Cesare Magistrini (26 January 1895 – 26 October 1958) was an Italian World War I flying ace credited with six confirmed and four unconfirmed aerial victories. He would later serve in World War II and as the personal pilot of the Imam of Yemen.

==Biography==
===Early life===

Cesare Magistrini was born in Maggiora, Kingdom of Italy on 26 January 1895.

===Military service===

After Italy entered World War I, Magistrini began flying training in December 1915. He received his basic pilot's license in March 1916. Rated as a Caporal, he was initially assigned to 2a Squadriglia for a short spell. On 28 August 1916, he was posted to a fighter squadron, 78a Squadriglia.

On 1 March 1917, he was promoted to Sergente. By now, he was engaging in serious dogfights, during one of which he was seriously wounded but continued fighting. On 10 May 1917, he was awarded a Silver Medal for Military Valor for his tenacity in this engagement. Nevertheless, the wound did not prevent him from scoring his first aerial victory on 17 June, when he forced an enemy Albatros to land. On 18 July, Magistrini backed Guido Nardini on the latter's victory, but Magistrini's own victory claim for participation was denied. He would stake one more unconfirmed claim before transferring to 91a Squadriglia on 1 November. On 23 November, Magistrini shared a victory with Bartolomeo Costantini. One week later, in concert with Ferruccio Ranza and Gastone Novelli, he shot down a German two-seater, killing both members of its air crew. On 7 December 1917, Magistrini and Ranza shared in the kill of an Austro-Hungarian Hansa-Brandenburg C.I. Magistrini's Silver Medal award for this action noted he had engaged in 20 aerial combats

He was slightly wounded in the right knee on 18 February 1918. On 16 March he took leave. After his return from leave, he claimed four victories between 11 May and 23 August 1918; two were confirmed. He was awarded a Bronze Medal for Military Valor, as well as a Serbian decoration

===Between the wars===

Cesare Magistrini joined the Fascist Party in October 1922. He also returned to military flying with the Regia Aeronautica.

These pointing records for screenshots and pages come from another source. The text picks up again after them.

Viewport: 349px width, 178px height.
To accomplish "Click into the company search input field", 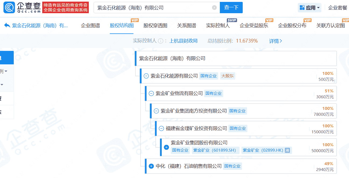I will [x=153, y=8].
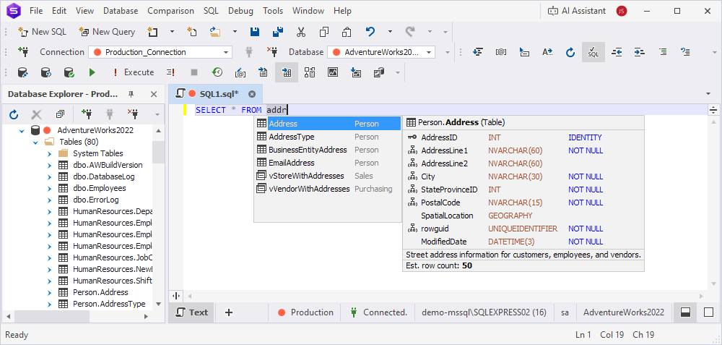Toggle the highlighted code completion table icon
The image size is (722, 345).
tap(287, 72)
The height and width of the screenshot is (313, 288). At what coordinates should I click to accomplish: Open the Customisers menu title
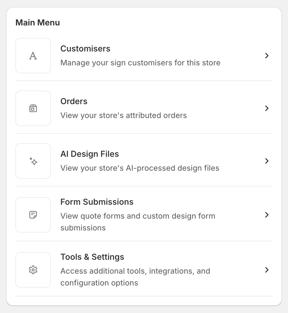pyautogui.click(x=85, y=49)
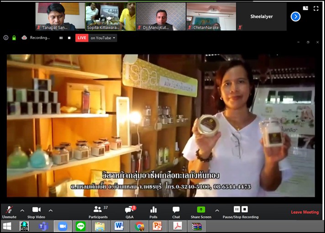
Task: Expand audio options arrow next to Unmute
Action: (x=22, y=210)
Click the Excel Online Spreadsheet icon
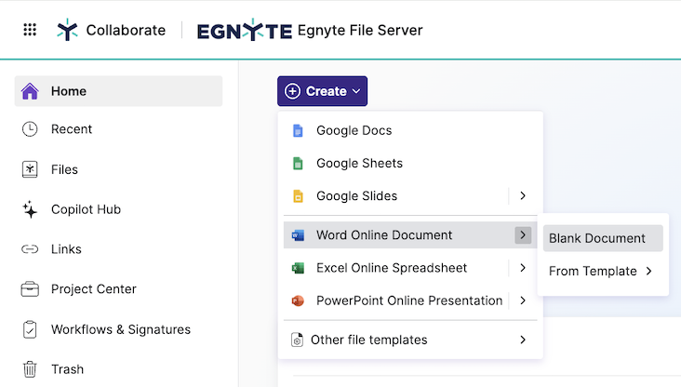The image size is (681, 387). (x=298, y=268)
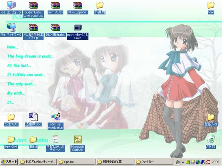The height and width of the screenshot is (166, 222).
Task: Open the Microsoft Outlook shortcut
Action: tap(78, 139)
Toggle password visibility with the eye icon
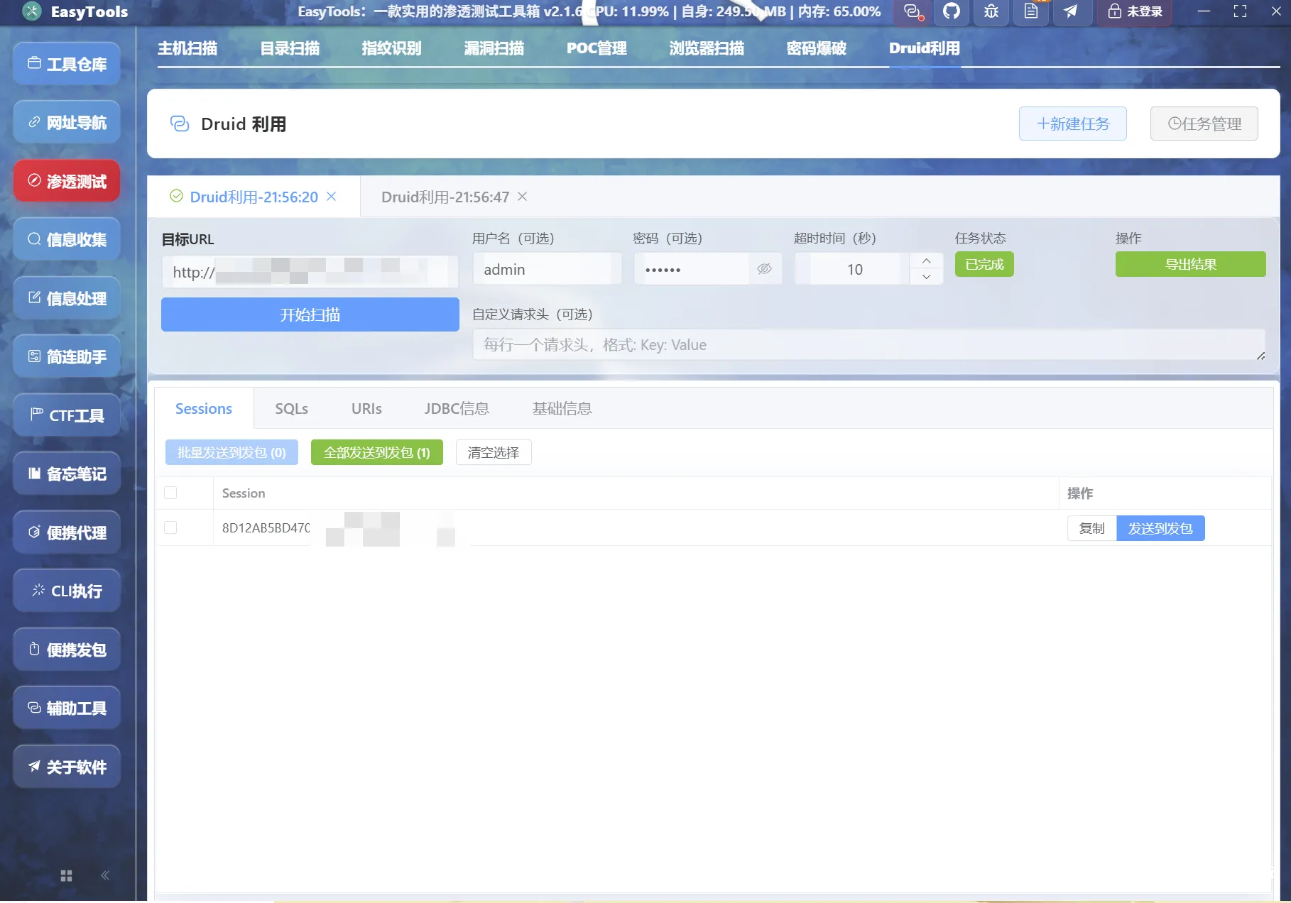The image size is (1291, 903). pyautogui.click(x=764, y=269)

In 1927, he quit his military flying and began commercial piloting for Transadriatica. In July 1931, he became a military reservist. By mid-1935, he had amassed one million kilometers of flight experience. He had also garnered the Knight's Cross of the Order of the Crown of Italy.

===Second World War and beyond===

When the Italian airline industry was taken over by the Italian military to fight in World War II, Magistrini was pulled back into military service. This time, during the May to August award period, he would be rewarded with a further Bronze Medal for Military Valor. Also in 1942, he received the Silver Medal for Aeronautical Valor to honor his two million kilometers of flight.

After World War II, Magistrini was hired as a personal pilot by the Imam of Yemen. When he was done flying, Magistrini had logged over 22,000 flight hours.